Tip 2: There is free lunch sometimes
Spot Instances can be interrupted by AWS when the spot price reaches your bidding price. What interruption means is that, AWS can pull out the Spot EC2’s assigned to your account when the price matches/exceeds. If your Spot Task Nodes are interrupted you will not be charged for any partial hour of usage by AWS i.e. if you have started the instance @ 10:05 am and if your instances are interrupted by spot price fluctuations @ 10:45 am you will not be charged for the partial hour of usage. If your processing exercise is totally time insensitive, you can keep your bidding price at closer level to spot price which are easily interrupt-able by AWS and exploit this partial hours concept. Theoretically you can get most of the processing done through your task nodes for free* exploiting this strategy.

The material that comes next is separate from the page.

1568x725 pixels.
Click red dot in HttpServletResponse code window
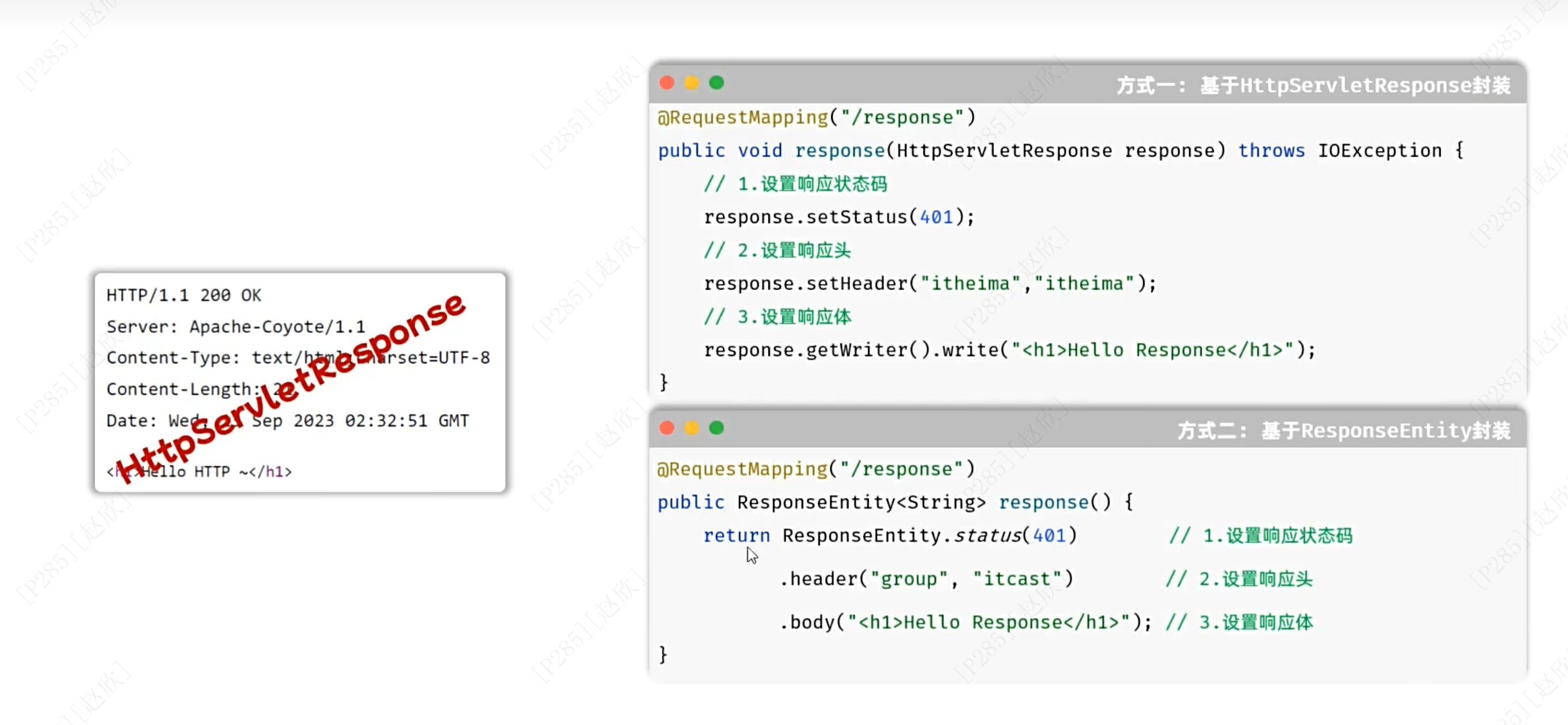[x=666, y=83]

Tip 3: Use the AZ wisely when it comes to spot
Different AZ’s inside an Amazon EC2 region has different spot prices for the same Instance type. Observe this pattern for a while, build some intelligence around the price data collected and rebuild your cluster in the AZ with lowest price. Since the Master+Core+Task need to run on the same AZ for better latency, it is advisable to architect your EMR clusters in such a way they can be switched(i.e.recreate) to different AZ’s according to spot prices. If you can build this flexibility in your architecture you can save costs by leveraging the Inter AZ price fluctuations. Refer the below images for Spot Price variations in 2 AZ’s inside the same Region for same time period. “Make your choice wisely time to time”

Tip 4: Keep your Job logic small and store intermediate outputs in S3
Breakdown your complex processing logic into small jobs and design your jobs and tasks in EMR cluster in such a way that they run for very small period of time (example few minutes). Store all the intermediate job outputs in Amazon S3. This approach is helpful in EMR world and gives you following benefits:

When your Core+ Task nodes are interrupted frequently, you can still continue from the intermediate points. Data accessed from S3.
You now have the flexibility to recreate the EMR clusters in multiple AZ depending upon the Spot price fluctuations
You can decide the number of nodes needed for your EMR cluster(even every hour) depending upon the data volume, density and velocity

All the above 3 points when implemented contribute to elasticity in your architecture and there by helps you save costs in Amazon cloud. The above recommendation is not suitable for all Jobs, it has to be carefully mapped with right use cases by the architects.